begin Article

Resurgam

From depth to height, from height to loftier height,
The climber sets his foot and sets his face,
Tracks lingering sunbeams to their halting-place,
And counts the last pulsations of the light.
Strenuous thro' day and unsurprised by night
He runs a race with Time, and wins the race,
Emptied and stripped of all save only Grace,
Will, Love, - a threefold panoply of might.
Darkness descends for light he toiled to seek;
He stumbles on the darkened mountain-head,
Left breathless in the unbreathable thin air,
Made freeman of the living and the dead, -
He wots not he has topped the topmost peak,
But the returning sun will find him there.

(Christina Rossetti)

That hill of fierce fate

Today a poem more than a thousand years old, its authorship unknown: “The Dream of the Rood” - “rood” being Old English for rod, or cross. Roughly contemporary with Beowulf, it has the same rhythmic, alliterative sway to it, the breath of battle. I love its immediacy, and the vigour of its language.  Unusually in this poem, it's the cross that speaks. Here, in J.A. Glenn's 2006 translation, is some of what it says:

It was long since - I yet remember it -
that I was hewn at holt's end,
moved from my stem. Strong fiends seized me there,
worked me for spectacle; cursèd ones lifted me.
On shoulders men bore me there, then fixed me on hill;
fiends enough fastened me. Then saw I mankind's Lord
come with great courage when he would mount on me.
Then dared I not against the Lord's word
bend or break, when I saw earth's
fields shake. All fiends
I could have felled, but I stood fast.

end Article

In the poem "Resurgam" above, identify the items that together form the climber's "threefold panoply of might."

begin Data section

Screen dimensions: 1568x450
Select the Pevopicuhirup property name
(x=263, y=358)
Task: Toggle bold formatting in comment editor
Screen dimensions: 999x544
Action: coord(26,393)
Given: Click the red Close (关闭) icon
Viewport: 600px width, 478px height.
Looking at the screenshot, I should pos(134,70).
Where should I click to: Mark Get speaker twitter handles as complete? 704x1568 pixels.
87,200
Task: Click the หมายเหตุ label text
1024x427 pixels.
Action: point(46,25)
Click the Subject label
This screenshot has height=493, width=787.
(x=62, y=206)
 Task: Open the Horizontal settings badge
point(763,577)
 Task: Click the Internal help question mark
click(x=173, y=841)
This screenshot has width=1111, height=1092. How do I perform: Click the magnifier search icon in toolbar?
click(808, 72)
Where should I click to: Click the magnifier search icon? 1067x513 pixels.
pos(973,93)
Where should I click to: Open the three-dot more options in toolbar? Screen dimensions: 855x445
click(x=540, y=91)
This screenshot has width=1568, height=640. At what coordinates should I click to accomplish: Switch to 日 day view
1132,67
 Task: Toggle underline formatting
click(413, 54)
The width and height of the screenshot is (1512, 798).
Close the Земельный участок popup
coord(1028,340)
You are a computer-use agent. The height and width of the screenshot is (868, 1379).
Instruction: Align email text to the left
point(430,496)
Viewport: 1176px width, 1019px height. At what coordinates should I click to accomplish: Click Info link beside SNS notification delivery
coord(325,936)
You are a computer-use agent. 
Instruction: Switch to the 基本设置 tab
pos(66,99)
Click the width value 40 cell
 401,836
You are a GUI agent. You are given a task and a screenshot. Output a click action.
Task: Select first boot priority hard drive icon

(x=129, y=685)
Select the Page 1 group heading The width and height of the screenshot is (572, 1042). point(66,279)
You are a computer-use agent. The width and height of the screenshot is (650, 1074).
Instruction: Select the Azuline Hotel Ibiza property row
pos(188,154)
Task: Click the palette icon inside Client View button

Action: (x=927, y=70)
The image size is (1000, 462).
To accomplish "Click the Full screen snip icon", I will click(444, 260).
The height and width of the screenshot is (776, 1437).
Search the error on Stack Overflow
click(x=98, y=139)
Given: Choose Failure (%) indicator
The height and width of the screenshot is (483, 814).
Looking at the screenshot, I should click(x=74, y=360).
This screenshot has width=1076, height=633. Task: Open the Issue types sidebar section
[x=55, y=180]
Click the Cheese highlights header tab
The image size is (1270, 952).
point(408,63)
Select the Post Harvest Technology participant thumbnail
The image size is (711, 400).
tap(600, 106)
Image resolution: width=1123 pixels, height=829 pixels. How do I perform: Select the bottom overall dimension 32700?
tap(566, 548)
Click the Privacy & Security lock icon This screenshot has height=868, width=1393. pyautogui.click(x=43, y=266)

end Data section

■ Solution to this task
Grace, Will, and Love.